O Falcão Peregrino é um romance (ou talvez novela) prodigioso em termos de contenção e sugestão, com a acção centrada numa só tarde e num punhado de personagens. O tom é totalmente Fitzgerald, claramente expatriado mas sugestivamente gay. O motivo, a chegada de uns estranhos enigmáticos, é tratado com frescura e subtileza. Na introdução, Michael Cunningham lembra o essencial: que o falcão desta história, sobre quem aprendemos quase tudo, é obviamente um símbolo mas também algo mais e menos que um símbolo. Um elemento da realidade. Ou uma ambiguidade.
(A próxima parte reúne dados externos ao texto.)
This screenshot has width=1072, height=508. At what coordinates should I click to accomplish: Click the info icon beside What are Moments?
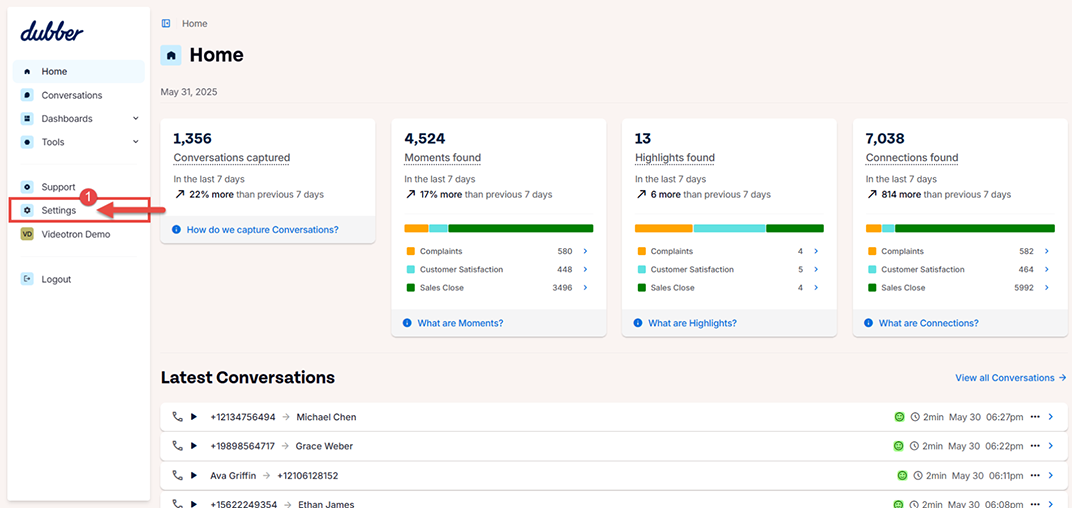[407, 323]
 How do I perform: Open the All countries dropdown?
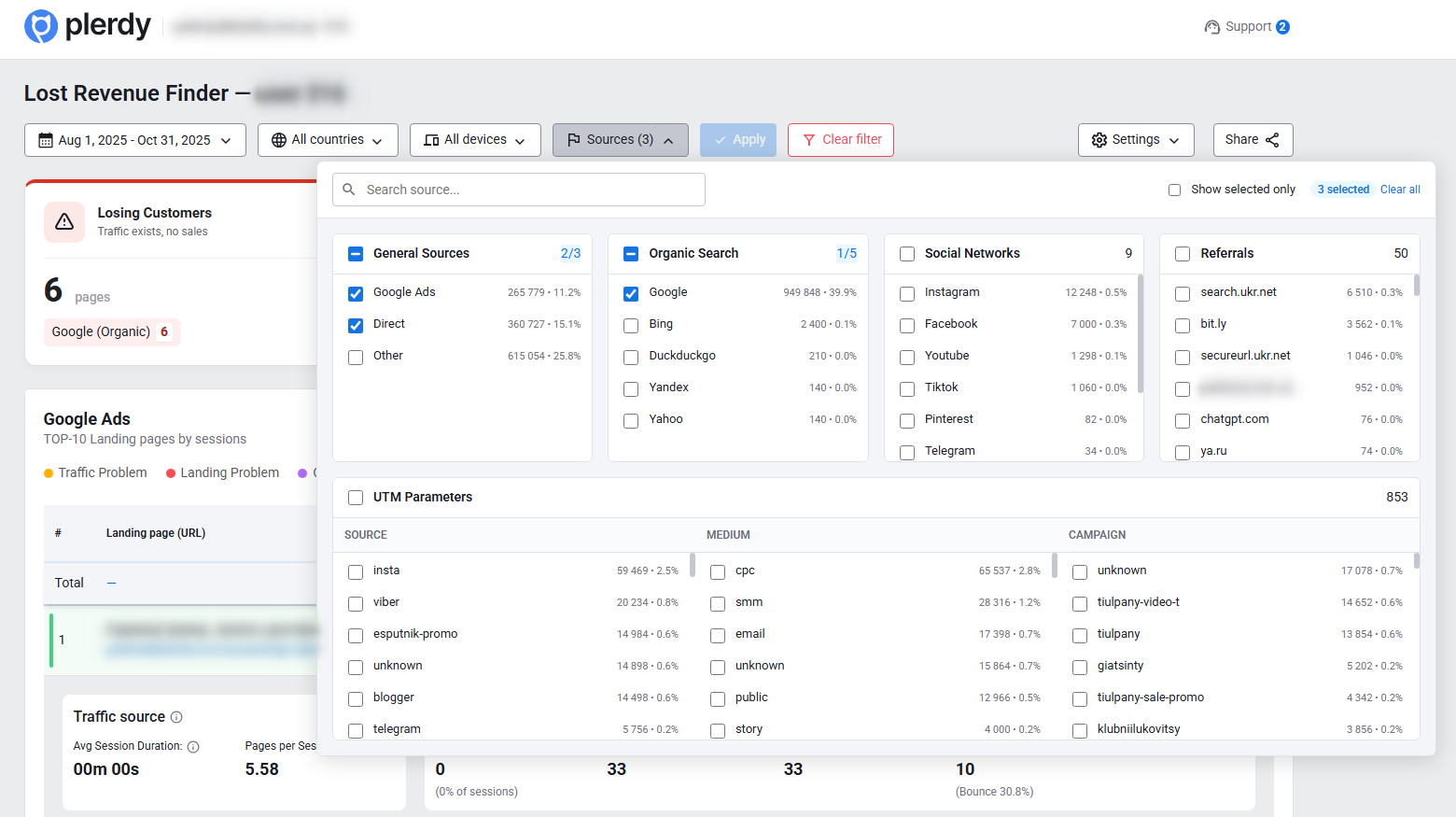click(328, 139)
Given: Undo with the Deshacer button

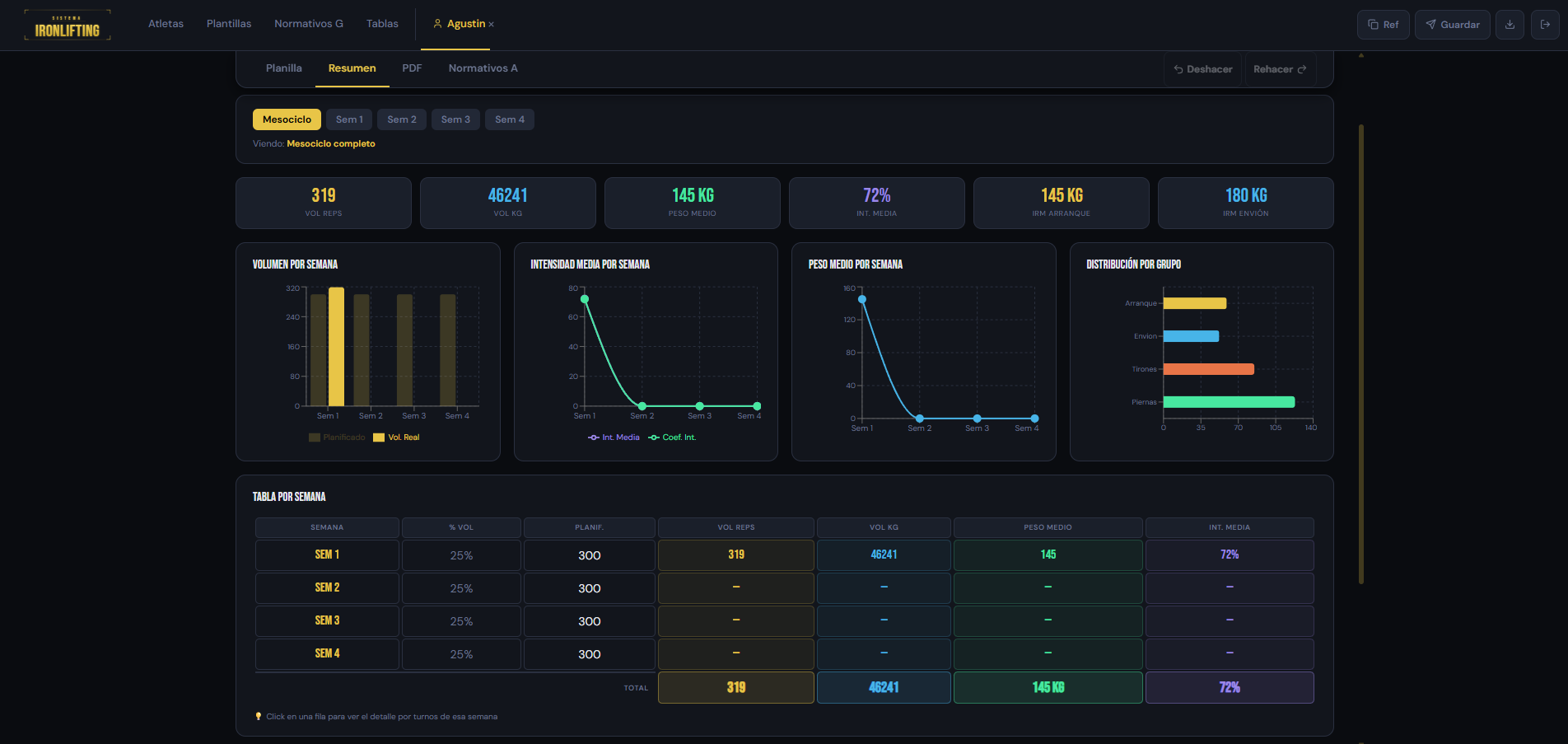Looking at the screenshot, I should [x=1203, y=69].
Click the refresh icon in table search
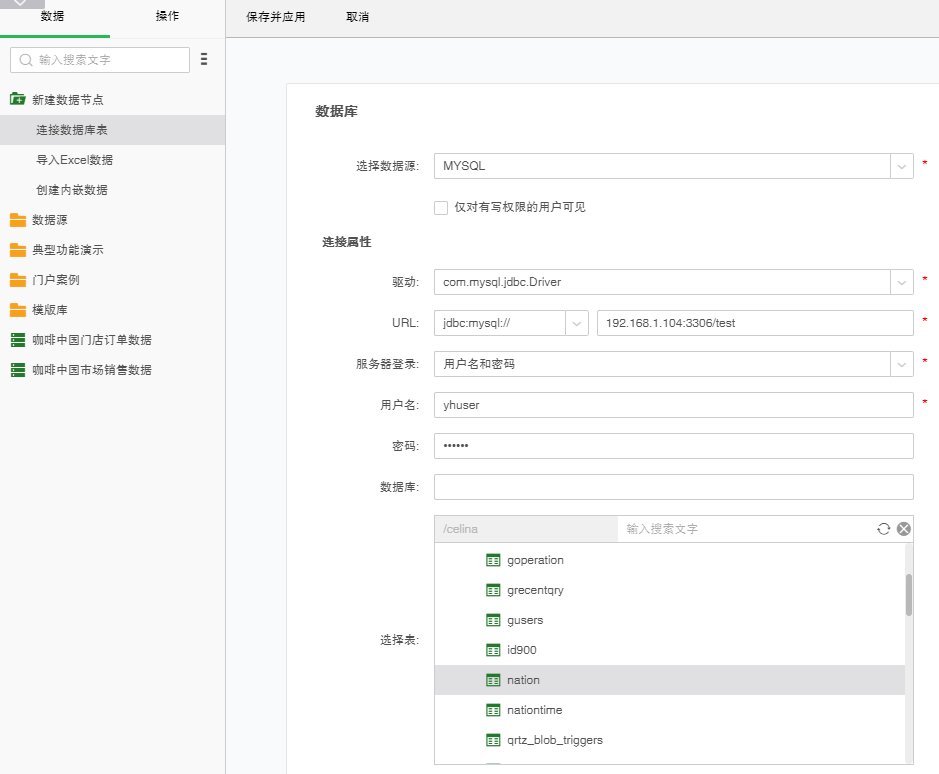939x774 pixels. point(883,529)
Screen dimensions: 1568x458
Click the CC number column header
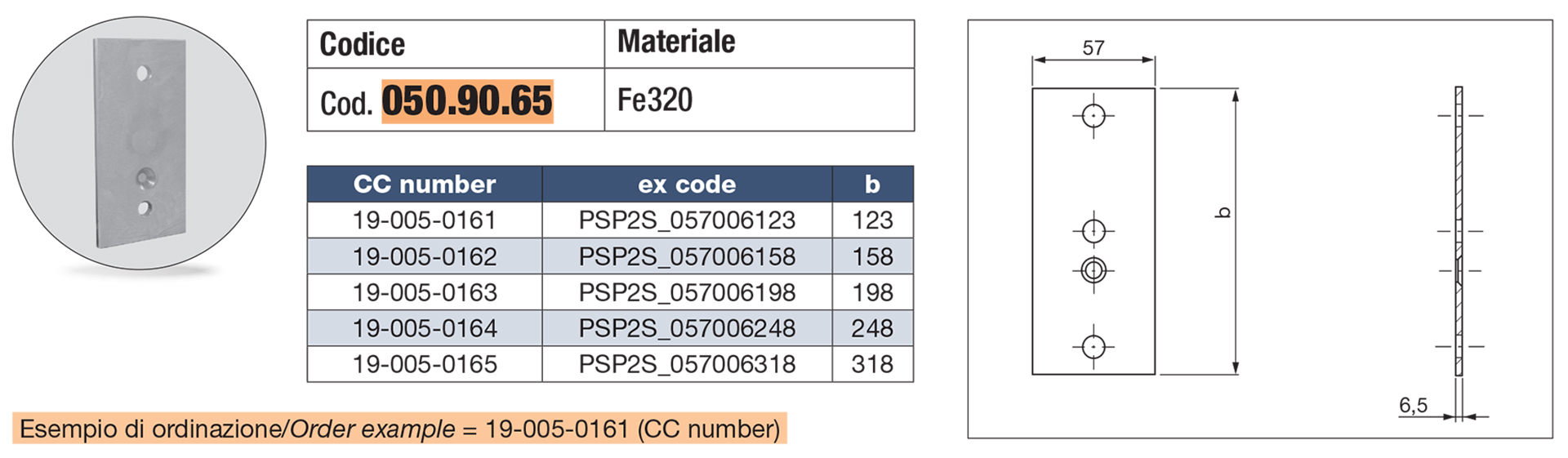425,185
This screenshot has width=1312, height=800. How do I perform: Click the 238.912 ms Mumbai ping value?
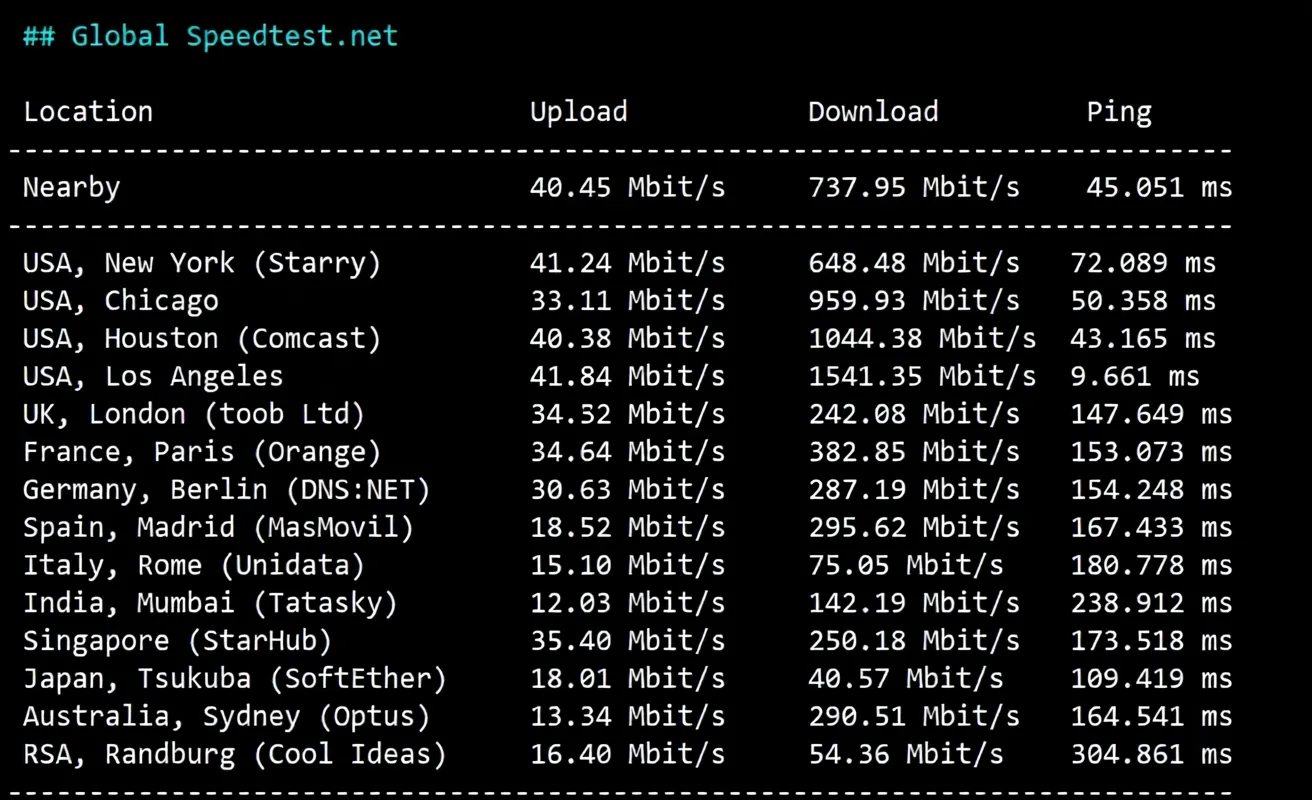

Gosto especialmente desta comparação com o homem solteiro: «É assim, pensei então, se avalias mal a situação acabas por te apaixonar por alguém que jamais te poderá amar. Se os amores passados te magoaram de algum modo, não serás capaz de o segurar quando ele te aparecer de novo, não serás capaz de o agarrar com firmeza. A compaixão, ou a autocompaixão, terão embotado as tuas garras, que não deixarão marca nenhuma. Aí, esvoaças novamente para o teu poleiro, frustrado e coberto de vergonha».
Curiosamente, um dos filmes (em sentido técnico) «românticos» de que mais gosto é a fantasia medieval A Mulher Falcão (Ladyhawke, 1985). Em Ladyhawke não temos um falcão entre humanos: temos uma metamorfose do humano em animal que impede a consumação do amor entre Rutger Hauer e Michelle Pfeiffer.